Translating Quarto (and other markdown files) into Any Language

Translating the language of the text, not the programming language!
translation
Author

Frank Aragona

Published

August 21, 2024

Modified

November 13, 2024

Multilingual Quarto

I made a simple workflow for translating the text of a qmd file (or really any md file) into a new language. I’ll use English to Spanish as an example.

🤗 Hugging Face Transformers

The first step is to find a model that can translate into whatever language we want. I looked into a few different apis (like Google, DeepL), but they all required a credit card on file (even free versions), an api token, and they all have a tier approach where you can only make so many api calls.

I wanted to simplfy everything and avoid putting my credit card into any browser. Queue Hugging Face Transformers

Transformers provides APIs and tools to easily download and train state-of-the-art pretrained models. Using pretrained models can reduce your compute costs, carbon footprint, and save you the time and resources required to train a model from scratch.
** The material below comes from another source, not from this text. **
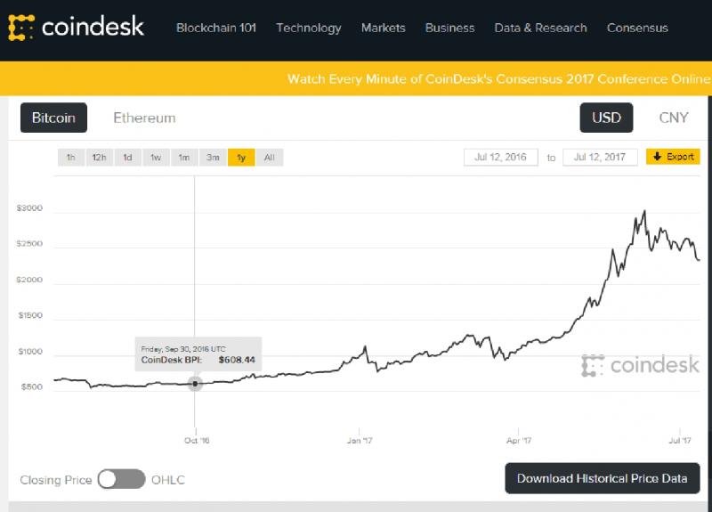Click Download Historical Price Data button
The width and height of the screenshot is (712, 512).
603,478
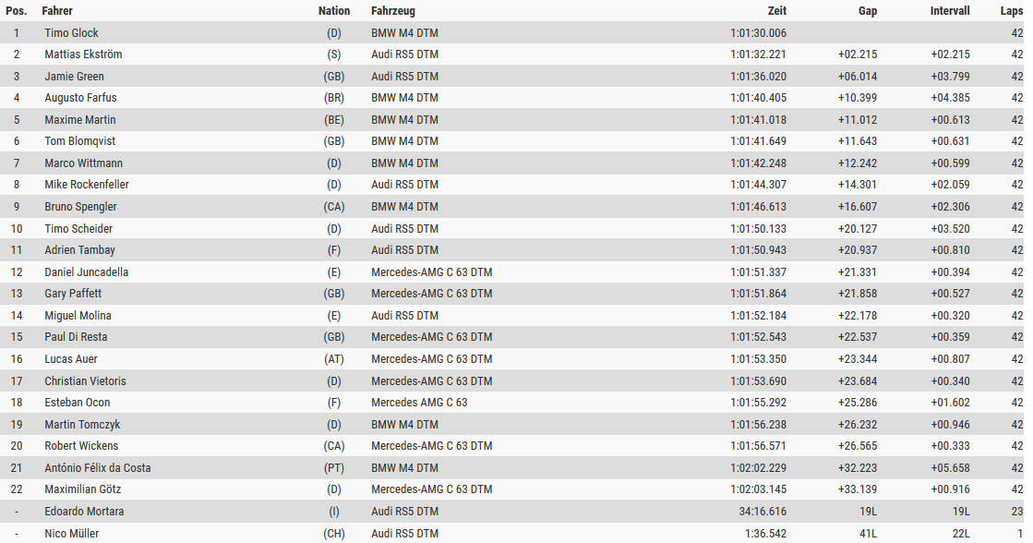
Task: Click the Zeit column header
Action: 776,11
These models support common tasks in different modalities, such as:

📝 Natural Language Processing: text classification, named entity recognition, question answering, language modeling, summarization, translation, multiple choice, and text generation. 🖼️ Computer Vision: image classification, object detection, and segmentation. 🗣️ Audio: automatic speech recognition and audio classification. 🐙 Multimodal: table question answering, optical character recognition, information extraction from scanned documents, video classification, and visual question answering.

Code to use Transformers

There is an R library for hugging face, but I think it requires conda to install some python libraries and I had conda issues, so I just made a more simple package that uses pip to install the python dependencies. And this package is really only for translation and for this demo.
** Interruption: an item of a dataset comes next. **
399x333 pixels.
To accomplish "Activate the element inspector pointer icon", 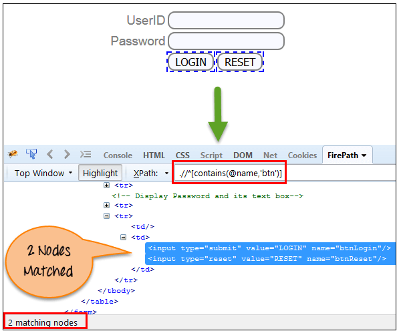I will point(31,154).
I originally did all of this in Python, but decided to convert everything I could into R because parsing an md file is surprisingly (or unsurprisingly?) way more straightforward in R, and that’s where the real magic happens.

  • first install reticulate,
  • then the package
  • and then you need to install the python dependencies

reticulate:

# you need reticulate to use the python code
renv::install('reticulate')

package:

# install my package
remotes::install_github('edenian-prince/translatemd')

python dependencies:

This will install a separated virtual environment called r-transformers but you can rename it and specify the location of the venv if you want. It will then pip install torch, transformers and sentencepiece

translatemd::install_transformers()

Getting started, this video helped a ton!

Here you need to find a NLP translation model from Hugging Face. I recommend the Helsinki models

When you find a model you want, copy the entire model name and paste it as a string into the function below, like this for the spanish model:

translator <- translatemd::select_lang("Helsinki-NLP/opus-mt-en-es")
Note

Note that the models are written like from xx to yy so in this case it’s en-es which is english to spanish

You can input text in the translate function and it will translate english to spanish:

translatemd::translate('Hello, my name is Frank')
[1] "Hola, mi nombre es Frank."

Translate an Entire QMD File

  • Parse the QMD
  • Apply the translate function to the text
  • Re-write the translated QMD into a new document

md parse

The lightparser package is fantastic (and light!). It will take the qmd or rmd and return a tibble of its elements.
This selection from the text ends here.